Производитель: Ширина: Высота: Радиус: Ось применения:

Антон Чехов и его рассказы

Антон Чехов и его рассказы

Мне кажется, что сказанного сейчас достаточно, чтобы навсегда опровергнуть прямое и принципиальное отнесение мыслей действующих лиц на счет самого Чехова. Однако этим не исключается возможность частичного совпадения с ними Чехова — на почве неполной его сознательности и некоторого сродства с изображаемым. Разумеется, этим вовсе еще не обозначается содержание возможного вообще, цельного его мировоззрения.

Но не только готовая оценка дана ео 1р$о в произведениях Чехова — в них даны в очень трудной комбинации два прямых, возможных и для самого Чехова, объекта оценки: даны главные действующие лица, которые сами себя оценивают; и окружающая этих людей жизнь, которую они тоже оценивают, противополагаясь ей. Критики говорят: Чехов описывает (подразумевается — порицает) пошлость и бессилие русской (провинциальной) жизни 80-х гг. и ее людей. Но ведь это два отдельных объекта: бессильные как раз не пошлы у Чехова, а других колекції орхідей обвиняют в пошлости, и отчасти обратно. Что же мягко бичует,

« Соня в «Дяде Ване», в зависимости от остроты горя, настойчиво созерцает картину загробной жизни. Если считать такие места произведений Чехова выражающими сгейо самого автора, то надо признать и религиозность Чехова, необъяснимо скудно проявившуюся (можно найти еще два малоубедительных доказательства ее же в «Скучной истории» и в «В овраге»).

Сознательно оценивает Чехов — пошлость? Но ведь о ней мы узнаем почти только из уст, очевидно бессильных, по сложным причинам пристрастных, с которыми Чехов может сливаться лишь бессознательно.

Значит, Чехов бичует бессилие? Но ведь этих же бессильных он, по-видимому, считает лучшими, и они сами противопоставляют себя всему окружающему как бесконечно мелкому и пошлому? И это противопоставление критики иногда прямо относят на долю Чехова, признавая, например, что он считает трех сестер сочинение на тему море лучшими людьми города.

Следовательно, брать комбинацию двух указанных предметов оценки, как она дана у Чехова, относя все интеллектуальное литературного произведения на долю автора, и в этом отношении нельзя.

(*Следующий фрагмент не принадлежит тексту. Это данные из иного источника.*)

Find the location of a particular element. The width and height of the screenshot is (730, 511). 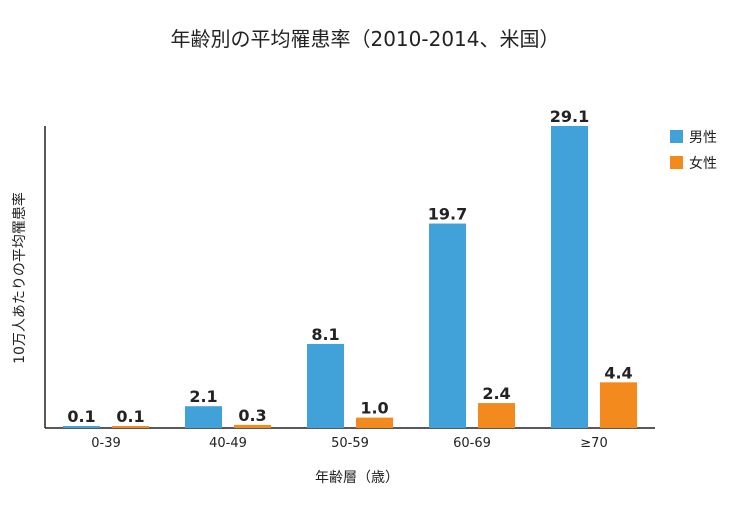

chart-title: 年齢別の平均罹患率（2010-2014、米国） is located at coordinates (364, 39).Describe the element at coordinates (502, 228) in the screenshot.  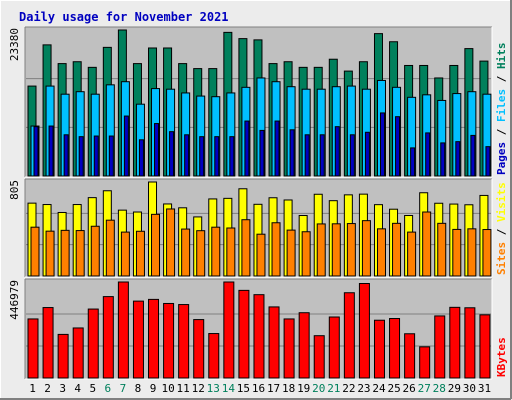
I see `panel-legend: Sites / Visits` at that location.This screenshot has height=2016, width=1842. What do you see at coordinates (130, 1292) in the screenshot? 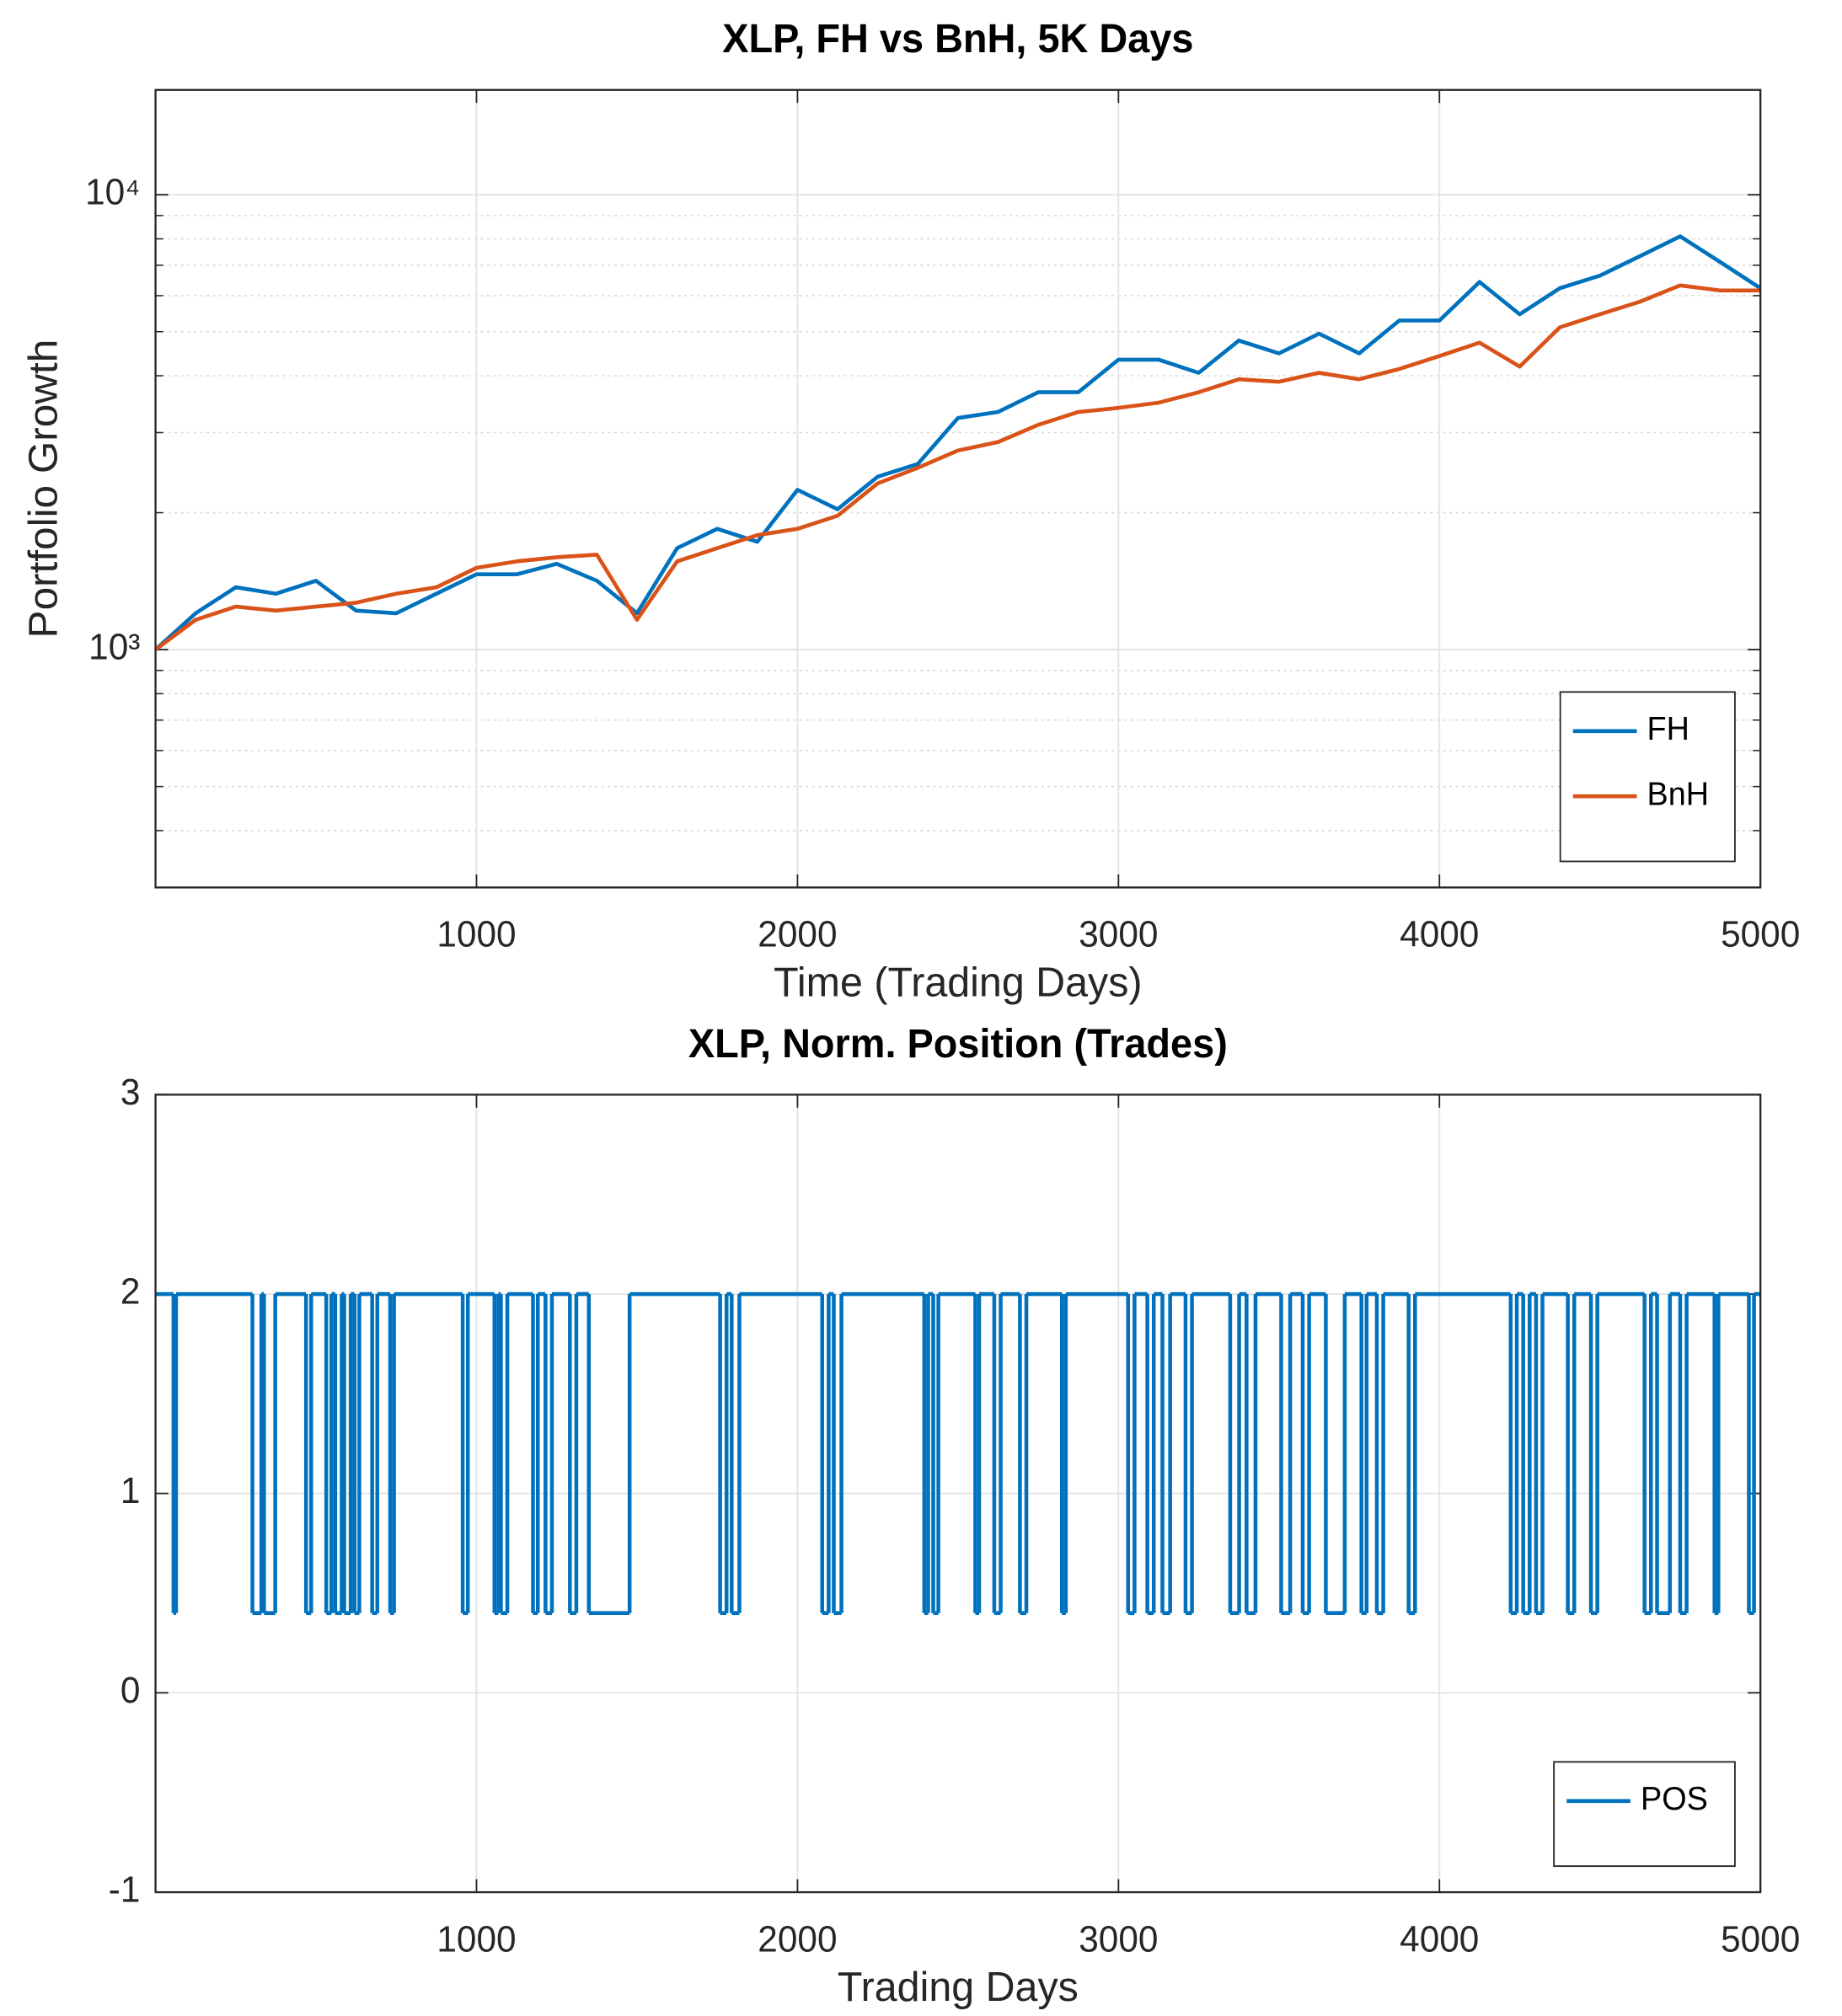
I see `y-tick-label: 2` at bounding box center [130, 1292].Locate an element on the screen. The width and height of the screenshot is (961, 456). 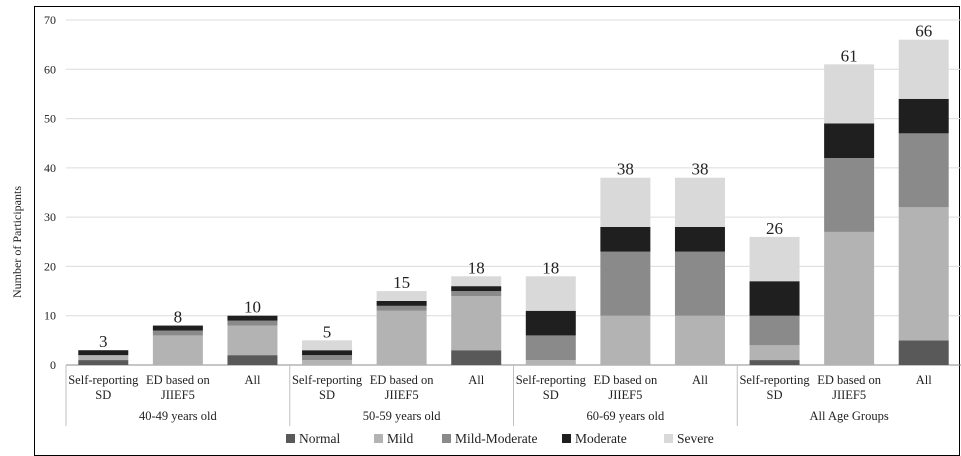
y-tick-label-0: 0 is located at coordinates (53, 365).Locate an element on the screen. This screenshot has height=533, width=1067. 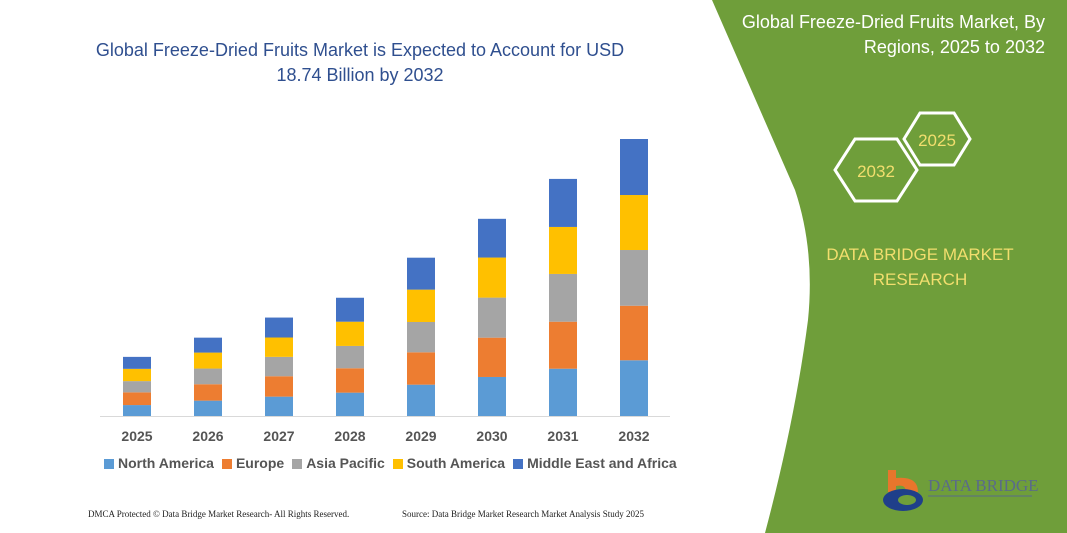
legend-item: Asia Pacific is located at coordinates (338, 463).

Затем, еще возникает затруднение при разрешении вопроса о тенденции и мировоззрении Чехова. При устанавливаемом мною понимании, Чехов, изображая русскую действительность известной эпохи, изображает и нечто более общее. Снова нужна, значит, полная сознательность автора для того, чтобы не совпадали неопределенно оценки двух этих, возможных вообще для него, объектов оценки. А оценки эти должны быть различны, ибо различны и причины, и средства избавления от этих двух объектов. Что нужно, чтобы уничтожить ту степень найденных выше свойств, которая дана в русском человеке, изображаемом Чеховым, и уничтожить и некоторые другие свойства? Это стало неопровержимо ясно за последние годы, месяцы, недели нашей жизни. Для этого нужно изменять не душу русского человека, нужно изменить его жизнь, и понятно какую, и понятно как. Давно онемевшие, но все же живые руки тех же самых людей это сделают для себя, для детей, и для всего вместе. Но останется та степень главных из этих психических свойств, которую нельзя уничтожить, хотя бы и великим периодом общественного творчества. Здесь если и возможны, в идее, исходы, то исходы психологические, на пути усовершенствования основных сил души, изменения содержания понятия средний человек.

Среди всех этих затруднений я решаю для себя вопрос о мировоззрении Чехова, об его отношении к изображаемым явлениям следующим образом: у Чехова нет той ясности и сознательности в отношении к изображаемому, какая необходима для того, чтобы при всех затруднениях он мог провести последовательно и отчетливо вполне определенную оценку изображаемых явлений.